I recently discovered a blogger online; a person who, like I, suffers from depression. From everything I can glean from her online presence, she appears very bright. She is Hungarian and was studying ancient music in the Netherlands and Austria but give that up while she dealt with yet another bout of depression. Her bouts of depression can be prolonged. She came back to Hungary and coming home to Hungary may not be the best place to park while suffering depression. Many natives here cannot differentiate between clinical depression and what Hungarians seem to wear as a badge; the Magyar malaise of melancholy.
She recently posted about getting a job as a nurse in Austria and seems happy to be following this new path.
This post, then, is for her future patients.

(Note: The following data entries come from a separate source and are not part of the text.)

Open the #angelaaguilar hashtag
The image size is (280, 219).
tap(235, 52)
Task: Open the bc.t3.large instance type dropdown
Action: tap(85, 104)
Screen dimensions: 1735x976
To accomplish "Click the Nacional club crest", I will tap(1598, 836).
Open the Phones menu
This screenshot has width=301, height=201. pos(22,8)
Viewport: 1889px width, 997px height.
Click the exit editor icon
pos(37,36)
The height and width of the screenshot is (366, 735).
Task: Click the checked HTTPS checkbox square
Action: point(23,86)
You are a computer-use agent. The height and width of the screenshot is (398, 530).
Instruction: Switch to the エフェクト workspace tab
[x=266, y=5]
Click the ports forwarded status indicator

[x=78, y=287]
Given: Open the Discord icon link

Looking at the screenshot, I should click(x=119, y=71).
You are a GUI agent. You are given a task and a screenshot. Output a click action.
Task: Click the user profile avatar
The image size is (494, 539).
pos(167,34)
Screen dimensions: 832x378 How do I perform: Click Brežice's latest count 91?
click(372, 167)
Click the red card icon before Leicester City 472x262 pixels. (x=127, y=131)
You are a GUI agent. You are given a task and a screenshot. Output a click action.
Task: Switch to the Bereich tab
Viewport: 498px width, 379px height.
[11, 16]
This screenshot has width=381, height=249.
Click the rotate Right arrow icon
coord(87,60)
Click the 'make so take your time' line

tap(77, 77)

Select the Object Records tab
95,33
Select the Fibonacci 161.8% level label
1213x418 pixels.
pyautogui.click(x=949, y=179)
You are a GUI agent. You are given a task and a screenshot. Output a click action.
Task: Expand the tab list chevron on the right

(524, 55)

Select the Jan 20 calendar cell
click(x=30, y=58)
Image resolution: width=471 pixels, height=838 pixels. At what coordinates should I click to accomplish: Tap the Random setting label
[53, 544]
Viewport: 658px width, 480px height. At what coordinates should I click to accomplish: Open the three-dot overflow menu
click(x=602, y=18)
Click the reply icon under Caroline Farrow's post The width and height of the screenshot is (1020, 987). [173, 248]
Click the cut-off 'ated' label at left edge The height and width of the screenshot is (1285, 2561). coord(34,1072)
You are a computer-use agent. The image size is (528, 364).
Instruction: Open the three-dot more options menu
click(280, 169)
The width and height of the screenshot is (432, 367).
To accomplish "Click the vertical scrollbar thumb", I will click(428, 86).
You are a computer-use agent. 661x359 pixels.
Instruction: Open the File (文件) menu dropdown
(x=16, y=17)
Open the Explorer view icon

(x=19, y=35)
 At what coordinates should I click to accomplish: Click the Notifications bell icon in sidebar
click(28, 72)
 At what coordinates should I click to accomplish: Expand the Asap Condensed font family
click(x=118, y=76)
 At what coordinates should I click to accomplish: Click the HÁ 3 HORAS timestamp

With this nurse, you are likely in very good hands. You are in wounded hands and the wounded know and appreciate care more than most. This one suffers a wound that does not bleed, does not ooze, shows no visible abrasions or fractures. This one bears a wound that is often dismissed, trivialized or ridiculed. She bears the pain of this wound as a matter of course, as a fact of life and a card she has been dealt. She will most likely be more motivated to help ease your suffering, whatever its cause and most likely will not marginalize your suffering, dismiss it out of hand or walk away from your bedside thinking to herself that you should ‘suck it up” and deal with whatever ails you.
Anyone who lives with chronic pain understands pain better than those who experience pain in fleeting moments, be that from a stressful session in a dentist’s chair to a broken bone. This one deals with pain every day. And it is not pain that gets much sympathy. It is the pain inherent in depression.
The blessing in this curse is what you read in some of her writing or see in some of her photographs. While some simply show the angst of depression, some show beauty.
If I were, (like you), a patient lying in a hospital bed, this is a nurse I would want at my side. This one understands pain and isolation and was not textbook taught about compassion but learned it the hard way: through experiencing a lack of it.
You are in good hands. You are in caring hands.

Thamk you for this post and your nice words! It made me really happy! And you are right: Hungary is not the best place for people who are suffering from depression, especially in these times. We are all depressed enough even the ones who have no biochemie problems
I hope moving back to Austria will work. I’m optimistic about it right now. And once more: thank you for the post!